EXERCISE REQUIREMENTS:
When you reach the line containing "Task: Toggle the left sidebar panel icon" in the entries below, begin reproducing lines exactly, and stop once the line containing "You are a computer-use agent. The" is done.

INFORMATION SHOWN:
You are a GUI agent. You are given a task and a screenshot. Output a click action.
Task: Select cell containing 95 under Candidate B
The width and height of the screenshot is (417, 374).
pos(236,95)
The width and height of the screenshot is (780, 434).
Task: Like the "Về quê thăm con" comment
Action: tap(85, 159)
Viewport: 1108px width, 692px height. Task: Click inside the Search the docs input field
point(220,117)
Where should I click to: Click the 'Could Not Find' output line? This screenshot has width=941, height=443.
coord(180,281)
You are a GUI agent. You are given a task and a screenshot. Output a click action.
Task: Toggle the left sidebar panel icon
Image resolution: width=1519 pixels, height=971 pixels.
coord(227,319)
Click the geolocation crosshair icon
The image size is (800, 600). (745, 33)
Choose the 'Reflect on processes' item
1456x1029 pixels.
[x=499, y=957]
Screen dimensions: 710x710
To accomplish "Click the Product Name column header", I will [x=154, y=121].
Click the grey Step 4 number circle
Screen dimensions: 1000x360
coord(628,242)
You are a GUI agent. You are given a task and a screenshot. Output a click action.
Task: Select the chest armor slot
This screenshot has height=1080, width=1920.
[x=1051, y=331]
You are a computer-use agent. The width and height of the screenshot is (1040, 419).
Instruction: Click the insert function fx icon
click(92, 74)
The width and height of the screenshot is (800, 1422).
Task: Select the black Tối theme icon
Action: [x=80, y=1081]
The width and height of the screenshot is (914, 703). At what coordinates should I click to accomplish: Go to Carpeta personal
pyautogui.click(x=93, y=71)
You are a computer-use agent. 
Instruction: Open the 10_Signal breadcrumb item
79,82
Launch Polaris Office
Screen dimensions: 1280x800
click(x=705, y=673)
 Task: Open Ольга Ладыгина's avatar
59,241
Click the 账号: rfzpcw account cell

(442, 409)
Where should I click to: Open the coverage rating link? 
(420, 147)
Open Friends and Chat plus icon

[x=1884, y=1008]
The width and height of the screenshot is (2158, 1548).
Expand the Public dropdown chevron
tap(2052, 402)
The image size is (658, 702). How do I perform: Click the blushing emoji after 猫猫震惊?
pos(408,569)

EXERCISE RESULT:
Task: Toggle the left sidebar panel icon
Image resolution: width=1519 pixels, height=971 pixels.
coord(227,319)
Click the geolocation crosshair icon
The image size is (800, 600). (745, 33)
Choose the 'Reflect on processes' item
1456x1029 pixels.
[x=499, y=957]
Screen dimensions: 710x710
To accomplish "Click the Product Name column header", I will [x=154, y=121].
Click the grey Step 4 number circle
Screen dimensions: 1000x360
coord(628,242)
You are a GUI agent. You are given a task and a screenshot. Output a click action.
Task: Select the chest armor slot
This screenshot has height=1080, width=1920.
[x=1051, y=331]
You are a computer-use agent. The width and height of the screenshot is (1040, 419).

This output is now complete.